EXERCISE OBJECTIVE: Duplicate, without alteration, the portion of the data that opens with the line containing "Image resolution: width=595" and closes with the line containing "pyautogui.click(x=36, y=99)", both of these lines included.

GIVEN INFORMATION:

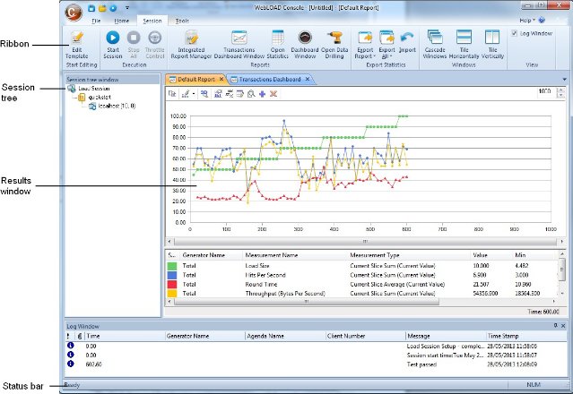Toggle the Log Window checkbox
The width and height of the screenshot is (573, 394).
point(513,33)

---

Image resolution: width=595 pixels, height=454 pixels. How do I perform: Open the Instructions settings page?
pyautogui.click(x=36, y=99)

==

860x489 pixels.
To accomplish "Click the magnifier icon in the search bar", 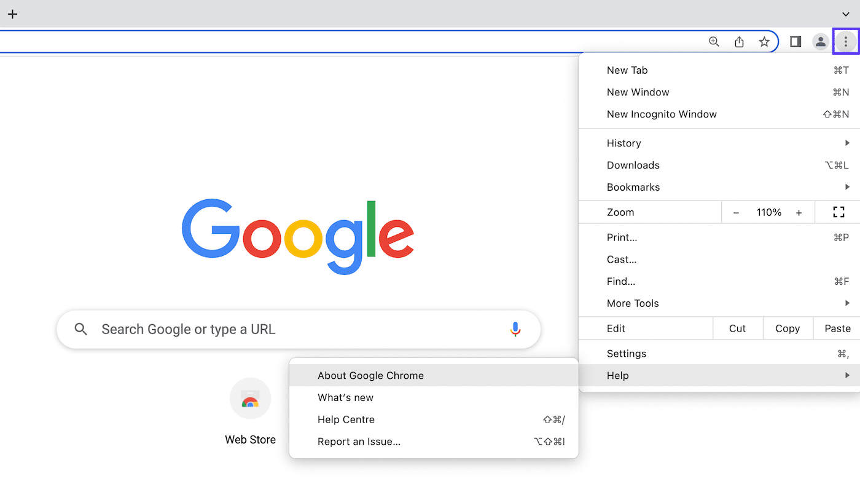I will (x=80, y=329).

SOLUTION TO THE PROBLEM:
Image resolution: width=595 pixels, height=454 pixels. How do I perform: Open the Instructions settings page?
pyautogui.click(x=36, y=99)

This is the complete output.